1. A cryptographic signature.
Right now the bootloader’s built-in header checks are all that stands between a receiver and a malicious firmware image. For a node on someone else’s roof, that isn’t enough. An Ed25519 signature over the image, verified against a public key baked into the partition table, costs a handful of kilobytes and rules out an entire category of attack. This is the first thing we’d add.1
2. A proper watchdog dance during flash writes.
Flash writes on the ESP32-C3 can block for tens of milliseconds — occasionally longer if a sector erase is triggered. The task watchdog is on by default.
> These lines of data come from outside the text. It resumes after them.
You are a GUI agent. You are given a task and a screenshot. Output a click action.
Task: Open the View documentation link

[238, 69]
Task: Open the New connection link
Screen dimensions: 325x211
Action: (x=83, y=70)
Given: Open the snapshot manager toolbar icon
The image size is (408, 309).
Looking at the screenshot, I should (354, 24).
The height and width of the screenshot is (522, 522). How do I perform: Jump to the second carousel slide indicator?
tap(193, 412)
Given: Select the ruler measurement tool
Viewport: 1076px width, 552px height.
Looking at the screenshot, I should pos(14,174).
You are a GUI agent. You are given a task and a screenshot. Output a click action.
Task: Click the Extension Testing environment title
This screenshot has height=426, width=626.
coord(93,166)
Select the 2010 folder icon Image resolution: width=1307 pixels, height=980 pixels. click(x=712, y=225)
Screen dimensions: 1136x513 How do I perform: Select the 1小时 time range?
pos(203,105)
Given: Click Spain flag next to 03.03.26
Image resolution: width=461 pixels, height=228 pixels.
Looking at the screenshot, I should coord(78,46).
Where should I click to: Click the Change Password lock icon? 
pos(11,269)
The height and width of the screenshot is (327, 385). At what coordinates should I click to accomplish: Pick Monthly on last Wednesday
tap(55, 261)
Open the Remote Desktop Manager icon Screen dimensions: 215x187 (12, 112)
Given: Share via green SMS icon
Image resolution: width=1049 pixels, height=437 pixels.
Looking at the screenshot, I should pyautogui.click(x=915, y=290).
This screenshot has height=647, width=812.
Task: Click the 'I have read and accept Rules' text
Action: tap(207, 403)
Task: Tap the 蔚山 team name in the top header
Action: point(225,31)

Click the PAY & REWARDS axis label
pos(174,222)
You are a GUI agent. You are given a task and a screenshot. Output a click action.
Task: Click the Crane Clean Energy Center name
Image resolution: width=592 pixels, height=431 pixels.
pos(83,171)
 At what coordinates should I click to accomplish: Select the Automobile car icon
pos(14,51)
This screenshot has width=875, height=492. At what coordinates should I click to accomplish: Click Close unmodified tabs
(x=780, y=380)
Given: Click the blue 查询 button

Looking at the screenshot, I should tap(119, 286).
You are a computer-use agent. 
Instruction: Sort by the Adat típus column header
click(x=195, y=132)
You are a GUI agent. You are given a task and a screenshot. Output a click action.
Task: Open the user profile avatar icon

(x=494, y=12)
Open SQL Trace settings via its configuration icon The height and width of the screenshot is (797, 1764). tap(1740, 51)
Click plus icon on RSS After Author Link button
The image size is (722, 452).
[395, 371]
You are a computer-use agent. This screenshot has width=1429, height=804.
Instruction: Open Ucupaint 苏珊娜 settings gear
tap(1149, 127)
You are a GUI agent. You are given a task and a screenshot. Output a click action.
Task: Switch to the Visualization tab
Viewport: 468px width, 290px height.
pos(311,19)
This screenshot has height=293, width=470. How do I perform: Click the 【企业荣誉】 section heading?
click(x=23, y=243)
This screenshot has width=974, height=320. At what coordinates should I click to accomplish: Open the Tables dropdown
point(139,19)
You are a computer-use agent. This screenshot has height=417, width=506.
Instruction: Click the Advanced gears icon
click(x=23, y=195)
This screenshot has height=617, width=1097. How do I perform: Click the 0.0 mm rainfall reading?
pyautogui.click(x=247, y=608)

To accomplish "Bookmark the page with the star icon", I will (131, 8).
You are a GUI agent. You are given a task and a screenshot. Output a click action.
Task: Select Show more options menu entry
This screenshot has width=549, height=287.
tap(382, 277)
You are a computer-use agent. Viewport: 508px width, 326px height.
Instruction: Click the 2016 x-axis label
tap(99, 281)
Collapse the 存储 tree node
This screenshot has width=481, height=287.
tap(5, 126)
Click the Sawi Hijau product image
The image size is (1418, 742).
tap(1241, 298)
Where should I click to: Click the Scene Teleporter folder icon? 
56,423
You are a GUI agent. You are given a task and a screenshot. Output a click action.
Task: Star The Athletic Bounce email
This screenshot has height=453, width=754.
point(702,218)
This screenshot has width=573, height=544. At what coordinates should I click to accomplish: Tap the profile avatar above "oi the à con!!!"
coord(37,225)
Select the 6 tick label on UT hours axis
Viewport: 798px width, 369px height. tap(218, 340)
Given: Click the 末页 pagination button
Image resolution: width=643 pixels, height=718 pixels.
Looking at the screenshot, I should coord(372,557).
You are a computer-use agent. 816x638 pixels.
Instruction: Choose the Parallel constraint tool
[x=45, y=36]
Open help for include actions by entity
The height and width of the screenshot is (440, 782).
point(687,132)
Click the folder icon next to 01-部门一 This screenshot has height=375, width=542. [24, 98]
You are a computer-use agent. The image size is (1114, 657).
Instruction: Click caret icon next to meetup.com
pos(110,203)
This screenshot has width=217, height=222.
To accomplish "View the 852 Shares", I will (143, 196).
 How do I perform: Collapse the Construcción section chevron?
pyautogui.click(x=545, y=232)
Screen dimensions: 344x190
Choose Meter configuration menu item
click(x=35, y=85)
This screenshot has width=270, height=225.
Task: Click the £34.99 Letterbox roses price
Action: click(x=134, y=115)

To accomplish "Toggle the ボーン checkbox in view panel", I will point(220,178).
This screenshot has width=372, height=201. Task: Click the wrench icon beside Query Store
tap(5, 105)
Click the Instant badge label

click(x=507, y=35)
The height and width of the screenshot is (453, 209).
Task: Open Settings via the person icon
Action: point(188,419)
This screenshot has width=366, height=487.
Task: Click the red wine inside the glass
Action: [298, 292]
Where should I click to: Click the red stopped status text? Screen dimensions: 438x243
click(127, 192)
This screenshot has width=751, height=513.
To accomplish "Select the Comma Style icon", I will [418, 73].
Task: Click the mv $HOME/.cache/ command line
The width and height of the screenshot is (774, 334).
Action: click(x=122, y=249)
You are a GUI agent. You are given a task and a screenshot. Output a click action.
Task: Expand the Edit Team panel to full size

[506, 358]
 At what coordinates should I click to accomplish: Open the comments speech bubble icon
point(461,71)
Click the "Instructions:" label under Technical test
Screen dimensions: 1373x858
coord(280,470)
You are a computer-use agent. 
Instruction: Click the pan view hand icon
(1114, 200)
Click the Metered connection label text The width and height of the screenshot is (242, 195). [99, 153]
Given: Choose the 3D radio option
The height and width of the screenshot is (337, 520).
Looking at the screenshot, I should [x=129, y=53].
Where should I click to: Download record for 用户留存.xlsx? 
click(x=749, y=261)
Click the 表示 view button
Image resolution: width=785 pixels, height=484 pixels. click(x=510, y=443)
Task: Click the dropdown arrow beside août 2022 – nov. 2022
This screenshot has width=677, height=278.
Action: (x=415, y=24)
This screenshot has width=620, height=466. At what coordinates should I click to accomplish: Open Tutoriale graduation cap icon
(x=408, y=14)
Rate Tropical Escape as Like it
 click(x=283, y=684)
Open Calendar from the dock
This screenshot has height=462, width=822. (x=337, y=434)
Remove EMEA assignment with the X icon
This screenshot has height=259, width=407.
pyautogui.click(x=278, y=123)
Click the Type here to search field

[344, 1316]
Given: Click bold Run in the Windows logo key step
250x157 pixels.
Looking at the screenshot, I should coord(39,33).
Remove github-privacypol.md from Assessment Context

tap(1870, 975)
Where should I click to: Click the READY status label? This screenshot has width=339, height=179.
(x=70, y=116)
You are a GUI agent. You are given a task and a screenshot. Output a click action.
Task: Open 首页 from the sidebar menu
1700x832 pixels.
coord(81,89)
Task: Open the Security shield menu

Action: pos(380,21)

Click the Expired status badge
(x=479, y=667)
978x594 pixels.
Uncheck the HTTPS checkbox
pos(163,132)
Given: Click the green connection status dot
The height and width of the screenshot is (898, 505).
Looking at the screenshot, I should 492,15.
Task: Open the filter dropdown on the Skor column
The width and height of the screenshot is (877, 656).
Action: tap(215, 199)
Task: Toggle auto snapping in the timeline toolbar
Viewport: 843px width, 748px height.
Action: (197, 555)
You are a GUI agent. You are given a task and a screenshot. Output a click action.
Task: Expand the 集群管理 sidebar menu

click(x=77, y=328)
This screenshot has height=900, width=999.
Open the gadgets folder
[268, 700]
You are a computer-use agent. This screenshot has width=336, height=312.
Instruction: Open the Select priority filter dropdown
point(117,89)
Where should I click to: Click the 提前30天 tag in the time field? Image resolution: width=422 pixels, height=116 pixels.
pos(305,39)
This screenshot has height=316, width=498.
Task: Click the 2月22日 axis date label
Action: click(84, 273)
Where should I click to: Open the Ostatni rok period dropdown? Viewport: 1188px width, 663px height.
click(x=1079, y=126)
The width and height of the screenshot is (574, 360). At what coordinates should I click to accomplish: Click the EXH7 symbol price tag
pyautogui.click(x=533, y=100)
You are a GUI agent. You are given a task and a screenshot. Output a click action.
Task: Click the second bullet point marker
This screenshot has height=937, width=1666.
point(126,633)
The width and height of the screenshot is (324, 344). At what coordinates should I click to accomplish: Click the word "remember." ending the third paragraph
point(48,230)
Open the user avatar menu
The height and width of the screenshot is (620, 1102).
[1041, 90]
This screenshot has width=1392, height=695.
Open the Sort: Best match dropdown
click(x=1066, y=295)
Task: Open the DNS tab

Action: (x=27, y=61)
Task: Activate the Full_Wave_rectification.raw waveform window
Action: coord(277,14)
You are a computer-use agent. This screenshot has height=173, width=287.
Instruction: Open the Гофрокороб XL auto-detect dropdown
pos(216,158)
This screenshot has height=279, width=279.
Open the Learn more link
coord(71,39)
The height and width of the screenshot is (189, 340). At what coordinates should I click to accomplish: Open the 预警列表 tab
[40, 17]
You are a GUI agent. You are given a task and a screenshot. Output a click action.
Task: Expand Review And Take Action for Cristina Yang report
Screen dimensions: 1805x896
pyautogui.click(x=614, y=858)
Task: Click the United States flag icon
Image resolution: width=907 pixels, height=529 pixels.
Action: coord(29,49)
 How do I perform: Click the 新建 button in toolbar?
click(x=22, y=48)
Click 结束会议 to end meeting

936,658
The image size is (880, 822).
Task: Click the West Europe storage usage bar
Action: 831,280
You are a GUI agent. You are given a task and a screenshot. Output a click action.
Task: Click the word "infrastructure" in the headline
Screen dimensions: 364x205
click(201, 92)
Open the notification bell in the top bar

A long write inside an interrupt context can trip it; we haven’t seen it in practice, but we’ve seen enough similar incidents on other chips to respect the pattern. Explicit esp_task_wdt_reset() calls on the write path are cheap insurance.
3. A manifest step before transfer.
Currently the node asks "got anything for me?" and the gateway says "yes, 200 kB, 1,000 chunks, go." A manifest — version, size, SHA-256, signature, rollout window — lets the node refuse an update it already has, verify integrity before reboot, and log exactly which image it’s running. Twelve bytes of header become a few hundred bytes of schema; in exchange you can actually run a fleet.
None of this is novel. All of it would have been more work than the thing is currently worth. That’s the whole story of a first OTA system: ship the embarrassingly simple one, watch it not catch fire, then add the features the second one needs.2
- ESP-IDF has a secure-boot mode that does a lot of this for you, but we intentionally targeted the Arduino framework to keep the project approachable. Bolting signature verification on top of
Updateis a few dozen lines; the cost is more in key-management discipline than in code. - We have watched people try to ship "the second one" as their first system. They are always, without exception, still trying to ship it the following year.